I am currently using a search solution called LucidWorks Enterprise which has an integrated web crawler and uses Java Regular Expressions.
Description
With that in mind, I want to crawl a large web site but only index certain url's that adhere to a certain pattern.To limit crawls to the URL specified in the data source definition, you could enter the following in the Included URLs field:
http://www\.lucidimagination\.com/.*
To limit crawls to a path that is relative to the URL specified, you could enter the following in the Included URLs field:
.*/Relative-path/
To limit a crawl of Wikipedia to topics only (not other pages such as history or info), you could enter the following in the Included URLs field
http://en\.wikipedia\.org/wiki/[^/?]+
URL Examples
http://www.example.com/insanely-twisted-shadow-planet/61-27375/reviews/ http://www.example.com/catherine/61-32367/reviews/
Also, these url's are in the category:
http://www.example.com/reviews/
From this category reviews are further broken down into additional pages:
http://www.example.com/reviews/?page=2 http://www.example.com/reviews/?page=3
So I set the crawler to index:
http://www.example.com/
With the included path:
.*/reviews/
I get about 50 reviews indexed so it appears the crawler is only indexing pages found on...
http://www.example.com/reviews/
...with /reviews/ in the url.
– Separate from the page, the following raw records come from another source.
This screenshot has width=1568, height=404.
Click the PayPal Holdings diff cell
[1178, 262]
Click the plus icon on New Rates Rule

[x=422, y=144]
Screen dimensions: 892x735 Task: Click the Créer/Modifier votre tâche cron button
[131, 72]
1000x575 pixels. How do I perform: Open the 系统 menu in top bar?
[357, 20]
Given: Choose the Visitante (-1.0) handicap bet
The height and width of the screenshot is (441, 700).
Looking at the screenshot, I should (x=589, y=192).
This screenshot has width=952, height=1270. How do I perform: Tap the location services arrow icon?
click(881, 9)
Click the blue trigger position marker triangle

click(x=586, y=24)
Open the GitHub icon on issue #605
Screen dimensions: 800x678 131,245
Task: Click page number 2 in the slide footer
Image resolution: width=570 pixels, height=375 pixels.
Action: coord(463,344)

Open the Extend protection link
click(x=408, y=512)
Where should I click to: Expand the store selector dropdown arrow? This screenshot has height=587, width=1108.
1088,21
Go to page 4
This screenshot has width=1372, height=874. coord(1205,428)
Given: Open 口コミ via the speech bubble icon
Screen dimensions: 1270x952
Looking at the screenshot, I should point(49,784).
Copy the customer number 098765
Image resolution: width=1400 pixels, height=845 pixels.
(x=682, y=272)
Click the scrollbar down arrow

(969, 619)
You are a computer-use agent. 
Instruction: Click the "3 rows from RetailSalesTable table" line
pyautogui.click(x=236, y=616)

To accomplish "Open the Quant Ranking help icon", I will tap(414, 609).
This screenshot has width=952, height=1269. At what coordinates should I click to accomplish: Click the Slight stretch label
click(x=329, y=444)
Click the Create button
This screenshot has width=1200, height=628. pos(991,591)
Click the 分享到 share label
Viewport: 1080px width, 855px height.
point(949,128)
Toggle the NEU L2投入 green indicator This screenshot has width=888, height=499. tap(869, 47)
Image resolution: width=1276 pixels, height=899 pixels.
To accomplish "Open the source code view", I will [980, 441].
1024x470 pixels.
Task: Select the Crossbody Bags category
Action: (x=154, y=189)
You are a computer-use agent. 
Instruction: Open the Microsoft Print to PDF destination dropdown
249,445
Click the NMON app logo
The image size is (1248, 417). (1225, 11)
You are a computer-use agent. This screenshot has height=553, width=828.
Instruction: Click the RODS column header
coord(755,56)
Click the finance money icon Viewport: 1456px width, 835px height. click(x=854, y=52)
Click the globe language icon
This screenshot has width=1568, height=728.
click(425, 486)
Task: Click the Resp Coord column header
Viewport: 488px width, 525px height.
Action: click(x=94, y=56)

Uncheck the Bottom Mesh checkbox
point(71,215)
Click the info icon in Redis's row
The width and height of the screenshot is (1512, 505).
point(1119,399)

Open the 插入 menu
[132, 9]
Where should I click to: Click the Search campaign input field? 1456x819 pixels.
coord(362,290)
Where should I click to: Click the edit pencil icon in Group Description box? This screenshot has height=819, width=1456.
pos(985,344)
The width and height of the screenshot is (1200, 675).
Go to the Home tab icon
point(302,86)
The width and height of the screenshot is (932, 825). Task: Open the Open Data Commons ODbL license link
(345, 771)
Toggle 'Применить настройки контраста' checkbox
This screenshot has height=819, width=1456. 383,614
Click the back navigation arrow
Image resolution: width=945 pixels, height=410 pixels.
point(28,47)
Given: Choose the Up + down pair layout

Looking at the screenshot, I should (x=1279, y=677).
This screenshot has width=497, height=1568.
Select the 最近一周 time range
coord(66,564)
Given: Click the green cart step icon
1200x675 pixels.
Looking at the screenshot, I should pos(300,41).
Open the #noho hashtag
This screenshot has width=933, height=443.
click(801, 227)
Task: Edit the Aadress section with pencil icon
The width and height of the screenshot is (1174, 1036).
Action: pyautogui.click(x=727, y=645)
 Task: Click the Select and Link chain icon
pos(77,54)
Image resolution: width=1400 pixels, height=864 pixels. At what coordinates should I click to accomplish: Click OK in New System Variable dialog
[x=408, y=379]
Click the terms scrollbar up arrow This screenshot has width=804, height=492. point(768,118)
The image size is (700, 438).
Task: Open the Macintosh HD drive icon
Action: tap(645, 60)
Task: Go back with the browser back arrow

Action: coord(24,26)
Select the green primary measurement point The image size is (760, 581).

If go ahead and add the additional path:
.*/reviews/*
...I get all reviews indexed. So far so good. The problem is I also get pages I do not want to be indexed, indexed...
http://www.example.com/reviews/?page=2 http://www.example.com/reviews/?page=3 http://www.example.com/reviews/?page=4
I do want the crawler to visit:
http://www.example.com/reviews/?page=2 http://www.example.com/reviews/?page=3 http://www.example.com/reviews/?page=4
...and just index reviews found on each of those pages, but not index the actual index pages leading to the reviews:
http://www.example.com/reviews/?page=2]
...because it makes search results messy and inflates database size.
I realise this isn't a Lucidworks web site, my question is related to Java Regular Expressions; is there an expression that I can use that will tell the crawler to visit all pages in:
/reviews/
...but only index the url if it has /review/ at the end of the url, while not indexing any page that also has ?page=x in the url?
If anyone has a better idea how I can achieve what I want to achieve, please let me know I would really appreciate it.
Thanks for reading this long rambling post.
Sorry of this is the wrong forum for this type of question.